# To do:
Can you return the records below exactly as they stand, but only from the first line through the one with "Task: Switch to the 记录 tab"?

Stored data entries
■ ■ ■ ■ ■ ■ ■

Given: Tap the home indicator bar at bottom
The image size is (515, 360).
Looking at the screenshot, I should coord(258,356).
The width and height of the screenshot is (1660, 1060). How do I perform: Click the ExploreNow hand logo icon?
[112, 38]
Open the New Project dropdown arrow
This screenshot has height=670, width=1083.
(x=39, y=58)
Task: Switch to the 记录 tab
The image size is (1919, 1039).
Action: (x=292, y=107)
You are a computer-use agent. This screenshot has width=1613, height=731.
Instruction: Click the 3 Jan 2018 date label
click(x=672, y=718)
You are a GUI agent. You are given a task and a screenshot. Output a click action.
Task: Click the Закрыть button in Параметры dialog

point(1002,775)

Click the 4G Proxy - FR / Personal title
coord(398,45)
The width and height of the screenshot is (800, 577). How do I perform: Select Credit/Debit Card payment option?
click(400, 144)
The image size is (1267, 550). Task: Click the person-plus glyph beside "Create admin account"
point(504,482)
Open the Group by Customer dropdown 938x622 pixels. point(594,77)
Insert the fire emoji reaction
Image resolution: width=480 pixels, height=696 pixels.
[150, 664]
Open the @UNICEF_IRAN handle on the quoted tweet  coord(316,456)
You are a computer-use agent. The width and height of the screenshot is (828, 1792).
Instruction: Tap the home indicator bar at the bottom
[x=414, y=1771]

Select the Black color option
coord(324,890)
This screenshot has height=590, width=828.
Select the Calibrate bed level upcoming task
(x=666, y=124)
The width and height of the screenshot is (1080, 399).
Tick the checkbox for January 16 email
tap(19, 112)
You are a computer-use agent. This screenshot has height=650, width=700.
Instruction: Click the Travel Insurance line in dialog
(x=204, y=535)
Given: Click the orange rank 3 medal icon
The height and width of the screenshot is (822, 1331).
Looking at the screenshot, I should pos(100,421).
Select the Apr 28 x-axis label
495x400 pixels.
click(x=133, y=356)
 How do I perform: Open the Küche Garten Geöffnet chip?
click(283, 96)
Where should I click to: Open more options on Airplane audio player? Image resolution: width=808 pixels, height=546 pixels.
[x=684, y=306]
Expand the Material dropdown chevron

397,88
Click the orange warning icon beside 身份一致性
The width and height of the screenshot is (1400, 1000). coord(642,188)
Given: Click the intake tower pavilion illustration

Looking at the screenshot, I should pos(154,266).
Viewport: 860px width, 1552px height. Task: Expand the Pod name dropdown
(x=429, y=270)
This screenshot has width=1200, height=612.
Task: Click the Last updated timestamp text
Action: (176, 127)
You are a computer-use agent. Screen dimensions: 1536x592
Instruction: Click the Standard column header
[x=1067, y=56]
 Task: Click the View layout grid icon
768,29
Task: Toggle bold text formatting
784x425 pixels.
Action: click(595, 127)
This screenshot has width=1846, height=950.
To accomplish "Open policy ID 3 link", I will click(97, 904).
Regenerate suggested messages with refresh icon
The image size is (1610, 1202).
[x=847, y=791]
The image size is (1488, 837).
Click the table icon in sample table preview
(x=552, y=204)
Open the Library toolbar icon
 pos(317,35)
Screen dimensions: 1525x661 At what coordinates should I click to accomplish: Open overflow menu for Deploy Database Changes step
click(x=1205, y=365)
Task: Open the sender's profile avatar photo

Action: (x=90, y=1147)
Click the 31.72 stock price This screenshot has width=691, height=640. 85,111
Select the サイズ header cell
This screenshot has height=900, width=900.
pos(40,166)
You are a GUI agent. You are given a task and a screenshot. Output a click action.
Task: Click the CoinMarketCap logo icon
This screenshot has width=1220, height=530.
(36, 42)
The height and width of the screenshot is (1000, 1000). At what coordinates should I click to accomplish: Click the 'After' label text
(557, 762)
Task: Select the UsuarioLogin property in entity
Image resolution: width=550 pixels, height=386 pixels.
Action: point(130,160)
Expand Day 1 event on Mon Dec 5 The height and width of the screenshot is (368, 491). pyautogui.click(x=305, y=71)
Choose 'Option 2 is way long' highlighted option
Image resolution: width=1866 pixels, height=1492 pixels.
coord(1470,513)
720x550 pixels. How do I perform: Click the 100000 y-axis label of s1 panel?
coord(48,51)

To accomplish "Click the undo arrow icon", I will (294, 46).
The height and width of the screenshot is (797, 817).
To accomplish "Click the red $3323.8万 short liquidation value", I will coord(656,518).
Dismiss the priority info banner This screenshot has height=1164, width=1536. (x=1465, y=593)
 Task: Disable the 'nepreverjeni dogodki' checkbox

■ ■ ■ ■ ■ ■ ■

# Written response:
Given: Tap the home indicator bar at bottom
The image size is (515, 360).
Looking at the screenshot, I should coord(258,356).
The width and height of the screenshot is (1660, 1060). How do I perform: Click the ExploreNow hand logo icon?
[112, 38]
Open the New Project dropdown arrow
This screenshot has height=670, width=1083.
(x=39, y=58)
Task: Switch to the 记录 tab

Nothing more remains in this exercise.